As we have previously written about, there are several ongoing biometric privacy-related lawsuits alleging that facial recognition-based systems of photo tagging violate the Illinois Biometric Information Privacy Act (BIPA). Add one more to the list. A Chicago resident brought a putative class action against Google for allegedly collecting, storing and using, without consent and in violation of BIPA, the faceprints of non-users of the Google Photos service, a cloud-based photo and video storage and organization app (Rivera v. Google, Inc., No. 16-02714 (N.D. Ill. filed Mar. 1, 2016)).

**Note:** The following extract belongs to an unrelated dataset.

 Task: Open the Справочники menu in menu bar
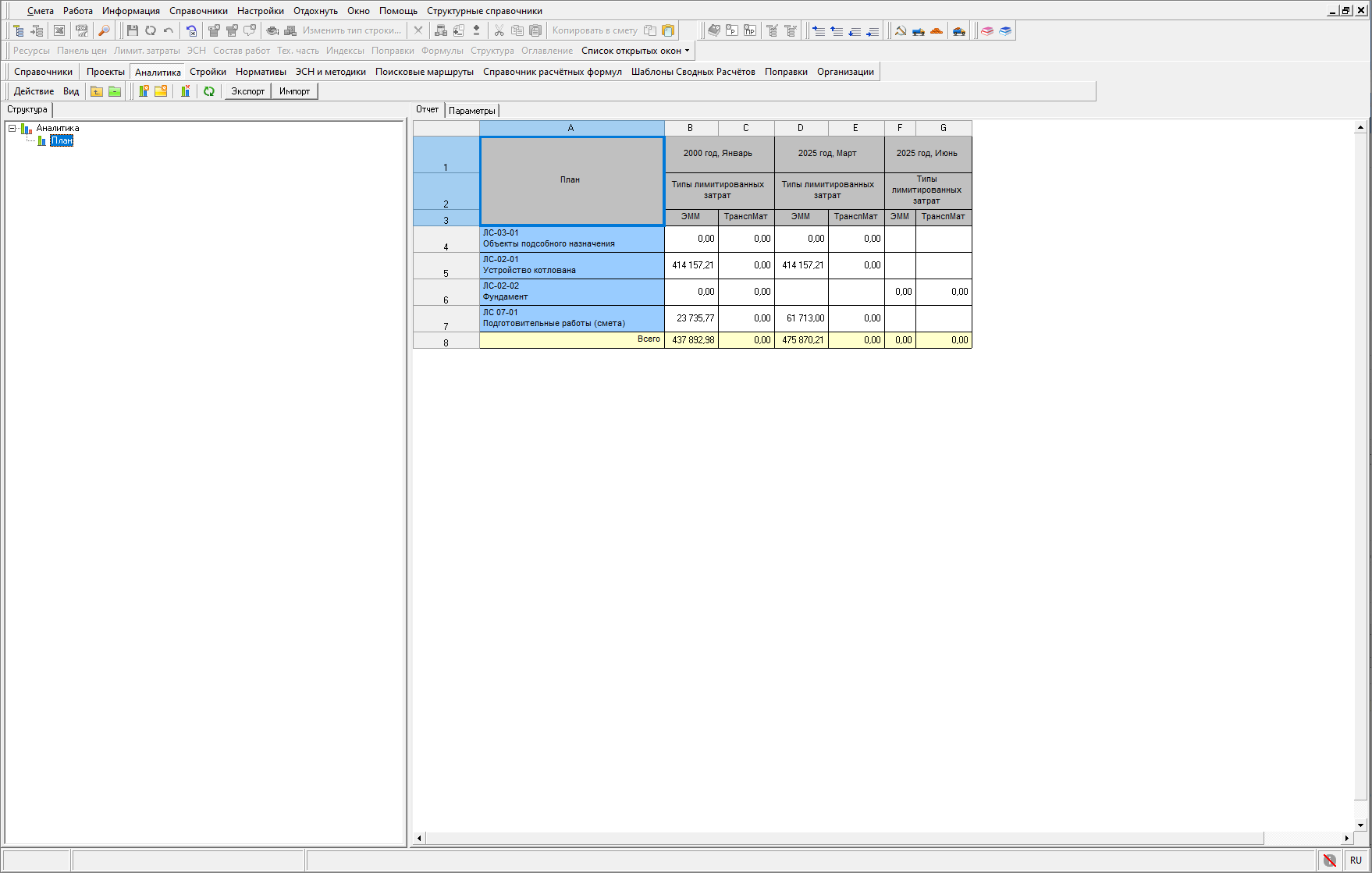click(198, 11)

Under BIPA, an entity cannot collect, capture, purchase, or otherwise obtain a person’s “biometric identifier” or “biometric information,” unless it first:
(1) informs the subject in writing that a biometric identifier is being collected;
(2) informs the subject in writing of the specific purpose and length of term for which a biometric identifier or biometric information is being collected, stored, and used; and
(3) receives a written release executed by the subject.
The statute contains defined terms and limitations, and parties in other suits are currently litigating what “biometric identifiers” and “biometric information” mean under the statute and whether the collection of facial templates from uploaded photographs using sophisticated facial recognition technology fits within the ambit of the statute.

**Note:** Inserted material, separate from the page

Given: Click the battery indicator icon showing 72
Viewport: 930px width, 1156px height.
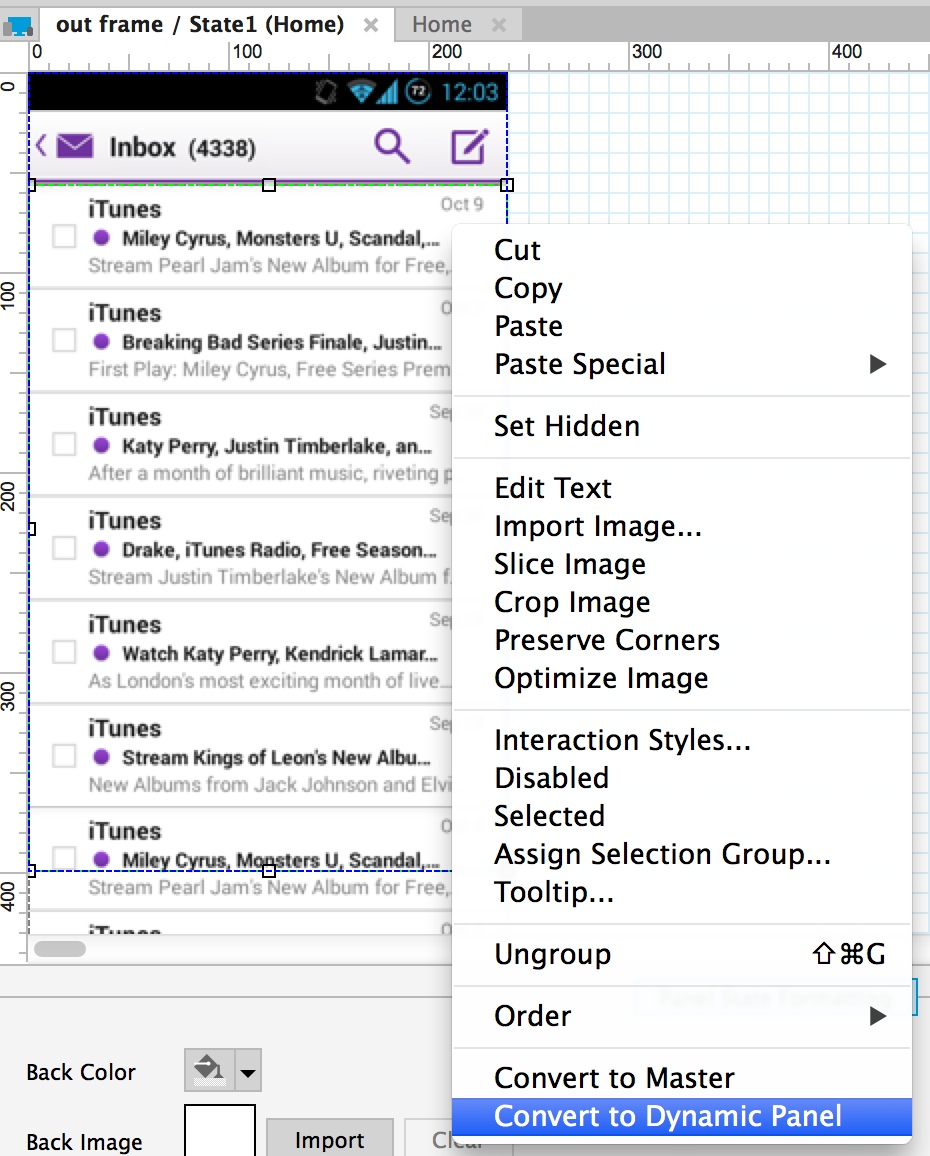Looking at the screenshot, I should pyautogui.click(x=418, y=91).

The statute also provides that entities in possession of certain collected biometric data post a written policy establishing a retention schedule and guidelines for deleting data when the initial purpose for collection has been satisfied. Notably, BIPA provides for a private right of action, and potential awards of $1,000 in statutory damages for each negligent violation ($5,000 for each intentional or reckless violation), as well as injunctive relief and attorney’s fees.
In the suit against Google, the plaintiff alleges that the Google Photos service created, collected and stored millions of faceprints from Illinois users who uploaded photos (and, like the plaintiff, the faceprints of non-users whose faceprints were collected merely because their images appeared in users’ uploaded photos). The plaintiff claims that, in violation of BIPA, Google failed to inform “unwitting non-users who had their face templates collected” of the specific purpose and length of term of collection, failed to obtain written consent from individuals prior to collection, or otherwise post publicly available policies identifying their face template retention schedules. Plaintiff seeks injunctive relief compelling Google to comply with BIPA, and an award of statutory damages.

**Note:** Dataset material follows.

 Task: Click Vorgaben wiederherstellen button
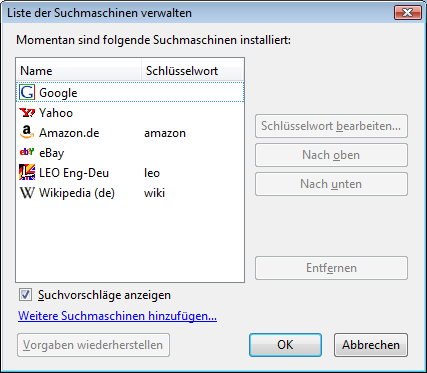pyautogui.click(x=93, y=345)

Since the named plaintiff claims to be a non-user of the Google Photos service, Google may not be able to transfer the matter to California based upon the forum selection clause in its terms of service. Yet, as with the prior suits against other providers, Google will likely invoke jurisdictional defenses along with multiple arguments about how the Illinois statute is inapplicable to its activities based upon certain statutory exceptions.
We will continue to follow this dispute, along with the other existing biometric privacy-related litigation. Indeed, this past week, the photo storage service Shutterfly, which is facing a similar suit to Google, is seeking to send the matter to arbitration based upon allegations that the unnamed Shutterfly user who uploaded a photo depicting the plaintiff was actually his fiancée (and current wife).